Photo: Lionel Bonaventure (Getty Images)
The online pinboard site Pinterest is reportedly in talks to scoop up VSCO, a photo-editing and sharing app that you may remember for inspiring a teen subculture back in 2019. Negotiations remain ongoing, two sources with knowledge of the matter told the New York Times, and there’s still no word on a possible price for the deal.
Neither Pinterest nor VSCO has directly confirmed talks of a potential acquisition. In a statement to the Times, VSCO spokesperson Julie Inouye said the company does not discuss rumors and is “always meeting with different companies across the creative space at any given time.”
However, the timing would make sense given Pinterest’s record fourth quarter last year. The company saw a surge in users and market value as covid-19 lockdowns gave scores of folks ample time stuck inside to scroll aimlessly through social media. Pinterest reportedly added 100 million new users in 2020 and now boasts nearly 460 million monthly active users worldwide. Per the Times, Pinterest has a market capitalization of about $49 billion, and experts project the company’s total revenues could grow by more than 48% in 2021.

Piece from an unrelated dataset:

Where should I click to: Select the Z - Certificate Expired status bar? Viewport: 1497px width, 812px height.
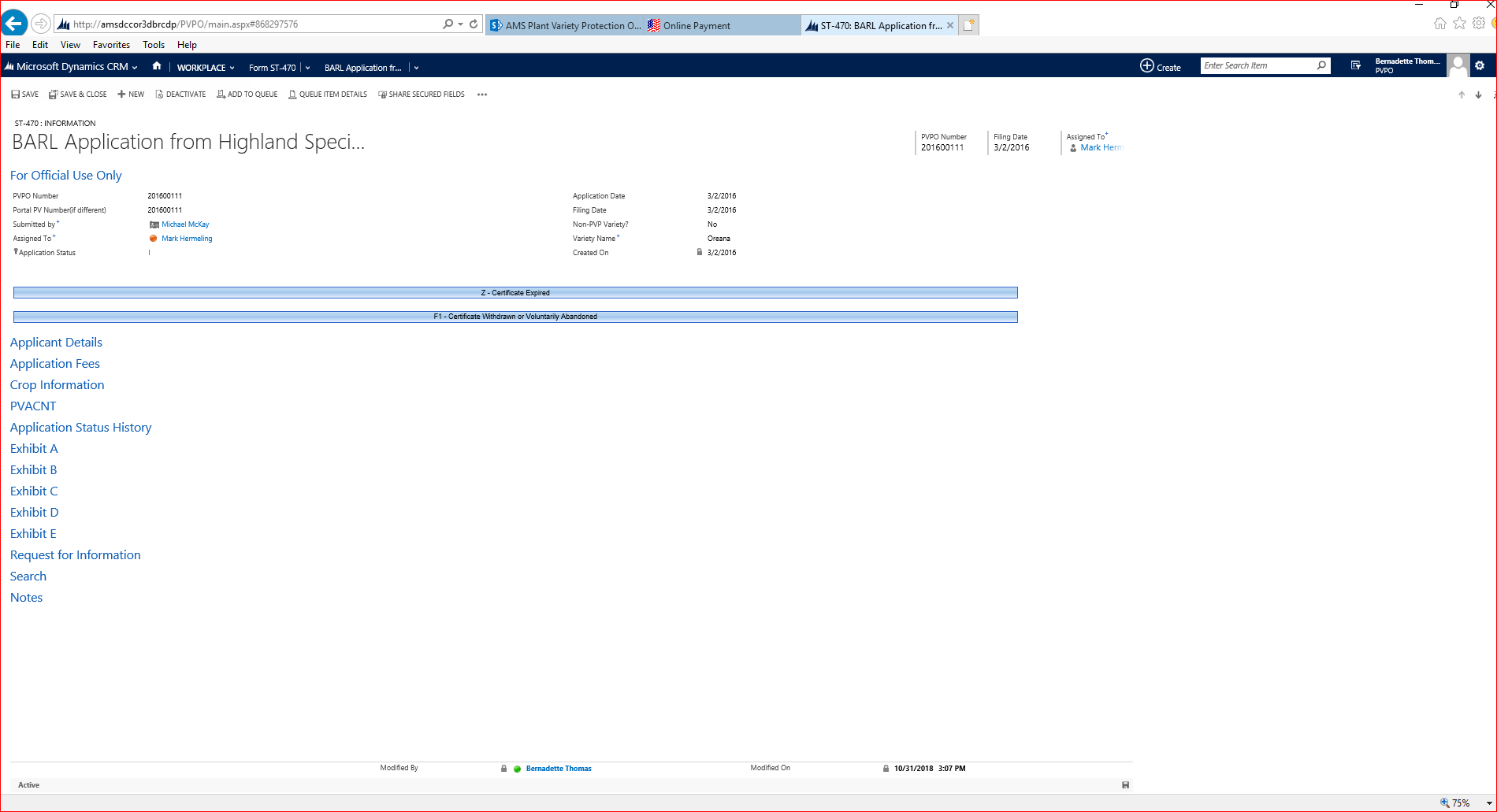515,293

At this point, it’s in Pinterest’s best interest to strike while the iron’s hot and focus on building up its public perception, where it’s arguably weakest. Even if a lot of people are on the platform, you’re more likely to come across Pinterest’s very vocal haters than users singing its praises. And while I haven’t been in high school in a hot minute, it wasn’t exactly the coolest place to be online back then, and its image doesn’t seem to have budged much since. Acquiring VSCO, a service that eschews traditional social media metrics such as “likes” and follower counts and is so popular among Generation Z that it spawned the eponymous “VSCO girl” meme, could inject some new life into the brand.
One thing working against Pinterest is its allegedly god-awful workplace track record. Amid the company’s expansive growth in recent years, employees have complained of some seriously toxic work environments, with several women filing lawsuits that they experienced racial discrimination. Pinterest’s former COO, Francoise Brougher, abruptly stepped down last year with little explanation, later claiming that she was pressured to leave for complaining about gender discrimination and salary inequities among Pinterest higher-ups.